By Nate Raymond
(Reuters) -President Donald Trump’s administration is escalating its battle with the U.S. judiciary over rulings that have stymied his agenda by filing a lawsuit with an unusual set of defendants: The judges themselves.
The Justice Department in a lawsuit filed late on Tuesday sued the U.S. District Court for the District of Maryland and all 15 of its judges over an order last month that automatically blocks for two business days the deportation of migrants in the state who file a new lawsuit challenging their detention.
The administration’s lawsuit, filed in Baltimore, argues that the standing order runs afoul of U.S. Supreme Court precedent governing the standards for when and how a court can issue an injunction and that, under the Immigration and Nationality Act, courts lack authority to interfere with deportation proceedings.
The Justice Department is seeking a court ruling declaring the order to be unlawful and an injunction blocking the judges from enforcing it. The department asked that the Maryland federal judges recuse themselves from hearing the case and instead have a federal judge from another state hear it.
A representative for the Maryland court declined to comment.
The order at issue cited a “recent influx of habeas petitions concerning alien detainees purportedly subject to improper and imminent removal from the United States.” A habeas petition is a legal action challenging the legality of a person’s detention.
The two-day automatic pause on deportations being carried out as part of the Republican president’s hardline approach toward immigration was designed to ensure that migrants are not removed from Maryland before their cases could be reviewed.
The order was signed by Chief U.S. District Judge George Russell, who like the majority of the judges in the Maryland court was appointed by a Democratic president.
The court issued the order after months of litigation in Maryland over the Trump administration’s deportation of Kilmar Abrego Garcia to El Salvador despite a 2019 immigration court ruling that he not be sent there because he could be persecuted by gangs. Abrego is a Salvadoran national who lived in Maryland. His wife and young son are American citizens.

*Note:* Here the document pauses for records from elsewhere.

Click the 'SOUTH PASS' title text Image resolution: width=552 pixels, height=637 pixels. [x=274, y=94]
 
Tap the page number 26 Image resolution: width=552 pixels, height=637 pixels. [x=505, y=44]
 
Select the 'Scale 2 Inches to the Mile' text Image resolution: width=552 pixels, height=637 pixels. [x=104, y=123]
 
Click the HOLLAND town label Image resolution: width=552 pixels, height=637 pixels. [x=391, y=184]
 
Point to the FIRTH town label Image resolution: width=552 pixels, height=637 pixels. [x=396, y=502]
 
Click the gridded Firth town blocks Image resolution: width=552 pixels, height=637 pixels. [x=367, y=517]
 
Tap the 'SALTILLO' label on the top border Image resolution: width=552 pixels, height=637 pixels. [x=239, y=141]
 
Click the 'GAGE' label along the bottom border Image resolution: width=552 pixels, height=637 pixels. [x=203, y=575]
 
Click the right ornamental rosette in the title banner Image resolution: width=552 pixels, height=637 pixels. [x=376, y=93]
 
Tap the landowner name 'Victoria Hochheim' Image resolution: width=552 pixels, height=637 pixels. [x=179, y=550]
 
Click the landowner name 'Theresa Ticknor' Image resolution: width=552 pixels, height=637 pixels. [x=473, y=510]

That case led to weeks of questions about whether the administration would abide by an order by a federal judge in Maryland that it help “facilitate” Abrego’s return. He was deported on March 15 and was returned on June 6.
The standing order said cases by detained migrants sometimes were being filed in the evenings or on weekends and holidays, resulting in “hurried and frustrating hearings” in which obtaining clear information about the location and status of the migrant detainees at issue had been “elusive.”

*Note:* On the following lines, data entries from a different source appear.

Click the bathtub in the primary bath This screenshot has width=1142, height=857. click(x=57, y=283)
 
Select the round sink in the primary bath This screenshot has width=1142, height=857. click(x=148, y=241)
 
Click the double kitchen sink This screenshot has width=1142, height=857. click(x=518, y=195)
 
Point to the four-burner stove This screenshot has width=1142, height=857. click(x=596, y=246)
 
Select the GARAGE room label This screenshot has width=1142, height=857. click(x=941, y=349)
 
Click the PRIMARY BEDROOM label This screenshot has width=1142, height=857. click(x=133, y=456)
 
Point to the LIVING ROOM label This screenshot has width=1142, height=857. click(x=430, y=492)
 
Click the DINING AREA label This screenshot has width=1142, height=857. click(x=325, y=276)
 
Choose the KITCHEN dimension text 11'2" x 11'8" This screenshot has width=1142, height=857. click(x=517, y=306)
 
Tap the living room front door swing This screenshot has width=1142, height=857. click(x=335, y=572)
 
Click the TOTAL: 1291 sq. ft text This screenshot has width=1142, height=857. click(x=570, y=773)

The Justice Department in its lawsuit called the order an “egregious example of judicial overreach, one that would interfere with the Trump administration’s prerogatives and the president’s vast authority over immigration enforcement.
It called the order the latest example of what it said was an unprecedented number of injunctions issued by judges nationally blocking administration policies, which the Justice Department called an “unlawful restraint” on Trump’s powers. The judges issuing these orders have done so after finding various actions by Trump and his administration to be unlawful.
“Every unlawful order entered by the district courts robs the Executive Branch of its most scarce resource: time to put its policies into effect,” the Justice Department stated in the lawsuit. “In the process, such orders diminish the votes of the citizens who elected the head of the Executive Branch.”
Abrego was brought back only after the Justice Department charged him with migrant smuggling. He has pleaded not guilty and was due back in court on Wednesday for a judge in Tennessee to set the conditions of his release from jail.